Tantangan penanganan dan sistem konveying
Serat limbah sangat bulky (bervolume besar, densitas rendah) dan mudah terbang, sehingga penanganan dan konveying rumit. Campuran serat pendek (fiber fly) paling efektif ditangkap dengan koleksi pneumatik: pabrik modern menggunakan sistem vakum terpusat yang menyedot limbah dari mesin ke hopper limbah, mengurangi kerja manual dan paparan debu (ILO Encyclopaedia).
Massa yang terkumpul harus dipadatkan: gudang limbah klasik mengumpulkan scrap hingga cukup untuk dibale (sekitar 200+ kg per bale) (ILO Encyclopaedia). Kini, horizontal bale press otomatis memadatkan limbah yang dikoleksi vakum, memperbaiki logistik penanganan (ILO Encyclopaedia).

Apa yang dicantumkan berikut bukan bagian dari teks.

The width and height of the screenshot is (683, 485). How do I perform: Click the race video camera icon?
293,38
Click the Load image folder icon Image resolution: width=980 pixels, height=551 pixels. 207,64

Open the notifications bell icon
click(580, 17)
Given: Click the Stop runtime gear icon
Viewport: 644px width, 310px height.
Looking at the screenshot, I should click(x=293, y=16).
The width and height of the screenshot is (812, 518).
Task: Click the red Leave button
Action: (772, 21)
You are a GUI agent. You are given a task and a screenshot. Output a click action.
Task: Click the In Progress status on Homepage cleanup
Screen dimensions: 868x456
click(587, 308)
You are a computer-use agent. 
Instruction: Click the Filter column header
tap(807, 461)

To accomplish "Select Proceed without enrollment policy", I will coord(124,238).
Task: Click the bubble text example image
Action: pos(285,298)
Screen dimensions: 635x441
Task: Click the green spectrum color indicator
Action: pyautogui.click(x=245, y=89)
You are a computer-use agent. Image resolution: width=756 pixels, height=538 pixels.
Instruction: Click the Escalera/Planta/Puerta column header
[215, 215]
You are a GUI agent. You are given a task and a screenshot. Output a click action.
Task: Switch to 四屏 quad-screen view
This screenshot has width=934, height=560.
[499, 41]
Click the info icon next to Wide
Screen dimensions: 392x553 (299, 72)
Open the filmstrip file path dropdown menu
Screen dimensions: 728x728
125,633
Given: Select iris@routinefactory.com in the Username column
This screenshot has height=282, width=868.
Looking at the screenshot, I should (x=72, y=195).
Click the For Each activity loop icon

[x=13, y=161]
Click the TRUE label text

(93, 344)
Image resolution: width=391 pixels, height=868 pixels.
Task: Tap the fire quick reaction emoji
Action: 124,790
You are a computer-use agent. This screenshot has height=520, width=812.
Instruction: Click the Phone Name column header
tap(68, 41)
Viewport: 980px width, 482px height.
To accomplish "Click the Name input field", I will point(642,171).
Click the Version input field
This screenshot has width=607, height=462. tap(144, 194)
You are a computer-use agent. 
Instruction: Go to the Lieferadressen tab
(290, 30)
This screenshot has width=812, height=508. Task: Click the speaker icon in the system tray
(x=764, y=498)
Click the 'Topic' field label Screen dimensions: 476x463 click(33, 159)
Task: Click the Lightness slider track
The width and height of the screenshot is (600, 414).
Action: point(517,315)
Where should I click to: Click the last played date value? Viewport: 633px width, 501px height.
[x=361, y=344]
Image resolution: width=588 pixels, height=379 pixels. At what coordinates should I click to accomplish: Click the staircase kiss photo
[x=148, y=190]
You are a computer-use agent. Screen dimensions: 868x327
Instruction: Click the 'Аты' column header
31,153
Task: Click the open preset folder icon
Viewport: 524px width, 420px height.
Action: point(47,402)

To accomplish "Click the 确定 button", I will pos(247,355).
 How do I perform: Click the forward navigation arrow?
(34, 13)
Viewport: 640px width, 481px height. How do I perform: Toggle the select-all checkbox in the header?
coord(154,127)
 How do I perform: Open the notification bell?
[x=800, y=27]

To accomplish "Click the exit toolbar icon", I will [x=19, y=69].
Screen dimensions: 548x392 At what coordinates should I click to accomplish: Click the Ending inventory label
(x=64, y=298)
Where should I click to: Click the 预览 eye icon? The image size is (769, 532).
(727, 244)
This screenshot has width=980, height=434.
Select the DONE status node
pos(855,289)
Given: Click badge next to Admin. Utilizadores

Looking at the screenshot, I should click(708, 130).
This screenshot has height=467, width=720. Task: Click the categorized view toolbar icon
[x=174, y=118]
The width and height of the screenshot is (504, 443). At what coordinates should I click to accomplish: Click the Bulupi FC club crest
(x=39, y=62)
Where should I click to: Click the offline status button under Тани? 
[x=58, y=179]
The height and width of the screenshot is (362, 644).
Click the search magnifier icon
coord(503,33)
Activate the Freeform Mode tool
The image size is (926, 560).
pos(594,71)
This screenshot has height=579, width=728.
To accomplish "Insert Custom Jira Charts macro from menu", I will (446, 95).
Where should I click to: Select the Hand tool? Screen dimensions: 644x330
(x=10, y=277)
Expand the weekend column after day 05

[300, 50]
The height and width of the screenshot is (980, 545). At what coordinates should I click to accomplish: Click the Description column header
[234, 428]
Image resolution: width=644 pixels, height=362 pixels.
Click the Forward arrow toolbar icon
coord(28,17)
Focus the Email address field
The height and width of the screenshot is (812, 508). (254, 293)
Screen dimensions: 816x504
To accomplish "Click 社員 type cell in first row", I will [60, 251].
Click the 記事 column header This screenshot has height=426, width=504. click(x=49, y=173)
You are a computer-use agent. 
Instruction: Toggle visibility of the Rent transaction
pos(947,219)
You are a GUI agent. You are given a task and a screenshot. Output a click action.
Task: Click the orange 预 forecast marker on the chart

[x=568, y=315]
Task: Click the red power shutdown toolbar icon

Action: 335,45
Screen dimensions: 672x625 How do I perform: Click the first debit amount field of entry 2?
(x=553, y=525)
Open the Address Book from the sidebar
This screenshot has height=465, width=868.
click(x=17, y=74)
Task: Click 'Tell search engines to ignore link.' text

Namun problem teknis tetap ada. Lint limbah membawa banyak debu dan muatan statis, sehingga ducting harus rapat dan dilindungi (explosion-protection). Sifat campuran limbah menambah langkah: satu pabrik mencatat blowroom waste “sangat kotor” (≈22% trash seperti daun dan kulit biji) yang perlu dekontaminasi sebelum reuse (ResearchGate). Serat pendek mudah menggumpal; kenaikan “nep” pada rotor yarn kerap dilacak ke inklusi limbah card (IntechOpen).
Konveyor sabuk bisa macet saat serat terlilit atau menumpuk, sehingga konfigurasi sering memilih sedot vertikal + baling ketimbang konveyor terbuka panjang. Menjaga rasio feed limbah yang konsisten pun kompleks—stok limbah tersortir harus dikelola ketat untuk menghindari ayunan mutu. Singkatnya, volume besar, ringan, dan campuran serat limbah menuntut infrastruktur dedikasi (vakum koleksi, sliver breaker, bale press) serta kendali kelembapan dan debu yang saksama (ILO Encyclopaedia).
Angka, tren, dan implikasi bisnis
Pasar daur ulang tekstil global tumbuh; sebuah laporan 2025 menilai peluang sekitar USD 9,4 miliar pada 2027 (Reuters via WSAU). Regulasi baru memprioritaskan daur ulang serat pra- dan paska-konsumsi (mis. EU Ecodesign for Sustainable Products). Di Indonesia, inisiatif sirkular yang diakui—seperti “Sustainable Stitch” APF—menandai adopsi korporat terhadap reuse dan recycling (Asia Pacific Fibers).
Secara teknis, studi konsisten menemukan bahwa reuse limbah spinning pada kisaran 15–25% secara material menurunkan biaya bahan baku dan volume limbah, dengan trade-off mutu yang moderat (IntechOpen) (IntechOpen). Bagi pengambil keputusan, investasi pada sistem penanganan limbah (suction/baling otomatis) dan saluran hilir untuk produk berbasis limbah berpotensi mengonversi biaya pembuangan menjadi aliran nilai baru—serat daur ulang lebih murah, panel insulasi, bahan komposit, atau bahan bakar/material via pirolisis—dengan syarat tantangan penanganan teratasi dan spesifikasi mutu terdefinisi dengan jelas.
Sumber data: studi industri dan akademik internasional (IntechOpen) (IntechOpen) (IntechOpen) (ScienceDirect) (IntechOpen) (IntechOpen) (Reuters via WSAU) (ILO Encyclopaedia) (Asia Pacific Fibers). Konteks Indonesia merujuk laporan industri dan publikasi perusahaan (Asia Pacific Fibers) (Rafika Transindo).